Florida balances optimism after the riots


In the days following the January 6 riot at the US Capitol, student newspapers were flooded with stories about the day’s events—from the armed assault to the threats on the lives of elected officials, from the president’s speech prior to the violence to the news coverage. Our attention turns now to students in Florida.

“It was one of the darkest days in American history,” Raquelle Elson at the Academy of the Holy Names in Tampa quoted a history teacher at the school as saying. “I don’t care what political party you belong to. That is not how we act as citizens of the United States of America. We are a country that is founded on a set of beliefs that are reflected in our Constitution, a series of laws that protects all citizens and ensures our democracy. As Thomas Paine said: ‘The president is not king. The law is king.'”

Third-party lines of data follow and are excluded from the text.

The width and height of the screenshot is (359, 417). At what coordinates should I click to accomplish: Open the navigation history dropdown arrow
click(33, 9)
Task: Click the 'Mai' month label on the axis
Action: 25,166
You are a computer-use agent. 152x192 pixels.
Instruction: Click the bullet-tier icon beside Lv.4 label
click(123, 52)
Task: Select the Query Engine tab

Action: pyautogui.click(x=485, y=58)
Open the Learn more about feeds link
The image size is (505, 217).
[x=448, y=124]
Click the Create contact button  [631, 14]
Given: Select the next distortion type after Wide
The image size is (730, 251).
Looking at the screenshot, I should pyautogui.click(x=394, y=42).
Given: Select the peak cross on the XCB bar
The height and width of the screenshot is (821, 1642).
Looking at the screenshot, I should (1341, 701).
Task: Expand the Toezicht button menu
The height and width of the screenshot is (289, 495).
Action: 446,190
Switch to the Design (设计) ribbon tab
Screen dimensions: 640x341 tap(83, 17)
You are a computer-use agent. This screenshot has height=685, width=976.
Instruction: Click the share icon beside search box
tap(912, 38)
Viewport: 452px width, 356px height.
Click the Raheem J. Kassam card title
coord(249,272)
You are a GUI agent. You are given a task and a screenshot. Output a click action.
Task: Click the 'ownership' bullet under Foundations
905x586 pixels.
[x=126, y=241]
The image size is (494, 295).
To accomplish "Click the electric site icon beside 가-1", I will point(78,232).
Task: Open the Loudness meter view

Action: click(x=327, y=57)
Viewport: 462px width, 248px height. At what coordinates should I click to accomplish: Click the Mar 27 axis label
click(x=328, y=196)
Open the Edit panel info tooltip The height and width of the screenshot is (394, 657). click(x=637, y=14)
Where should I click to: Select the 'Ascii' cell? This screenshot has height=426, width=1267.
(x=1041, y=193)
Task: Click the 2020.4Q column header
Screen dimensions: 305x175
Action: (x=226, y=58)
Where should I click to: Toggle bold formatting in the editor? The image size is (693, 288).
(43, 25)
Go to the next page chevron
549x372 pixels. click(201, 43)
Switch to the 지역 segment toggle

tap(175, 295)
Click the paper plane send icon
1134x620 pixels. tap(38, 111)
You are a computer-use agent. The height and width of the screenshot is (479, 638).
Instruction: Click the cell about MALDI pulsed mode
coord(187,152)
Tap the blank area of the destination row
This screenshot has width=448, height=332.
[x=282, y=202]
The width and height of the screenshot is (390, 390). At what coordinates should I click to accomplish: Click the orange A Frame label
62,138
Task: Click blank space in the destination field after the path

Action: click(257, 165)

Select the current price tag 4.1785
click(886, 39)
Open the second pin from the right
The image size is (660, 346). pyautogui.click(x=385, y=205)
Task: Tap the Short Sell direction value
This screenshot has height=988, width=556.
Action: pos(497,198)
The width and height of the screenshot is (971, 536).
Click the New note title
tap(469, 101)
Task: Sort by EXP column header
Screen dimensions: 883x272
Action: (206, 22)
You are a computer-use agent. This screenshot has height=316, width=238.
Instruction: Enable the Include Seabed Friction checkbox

But reporters’ political parties seem to have tainted news reporting about the event and its precursors in the nation’s political discourse. She points out that “news” reporting from Fox News calls President-elect Joe Biden “weak” and “corrupt,” even as reporters entertain claims of a “stolen election.” CNN, on the other hand, slings accusations of “lawlessness” and “lying” against President Donald Trump, “calling his supporters ‘extremists.'”

All of that “emotional rhetoric” boiled over in a pressure cooker, she writes, and that’s how January 6 happened.

Hundreds of students from Florida and around the world shared their outrage, anger, fear, and disgust with The New York Times. Remaining objective has been hard for teenagers, but some students found a way to inject optimism into their views.

Asher Montgomery at Hillsborough High School in Tampa provided some industrious reporting and reached out to US Representative Charlie Crist, a Democrat from Florida’s 13th District, though he was once the Republican governor of the state. He told students to participate in democracy when they get the chance. “It’s this generation’s turn next to protect democracy,” Ms Montgomery paraphrased the congressman as saying. “Just pay attention. Don’t be demoralized, and stay optimistic,” Mr Crist told the student newspaper.

As Florida residents may know, Mr Crist is the author of the 2014 book The Party’s Over: How the Extreme Right Hijacked the GOP and I Became a Democrat.

It may have been years in the making and unsurprising to many observers, but the insurrection on January 6 was, in most student writers’ opinions, a result of false claims about the integrity of the 2020 presidential election—not about the other votes on the exact same ballots as the vote for president and vice president.

“The buildup of claims of fraud and encouragement of many led to the historical disgrace that occurred yesterday,” wrote Daniela Carrasco at East Hall High School in Gainesville. “The world watches as the future of the political climate in the United States reaches a point of uncertainty never seen before.”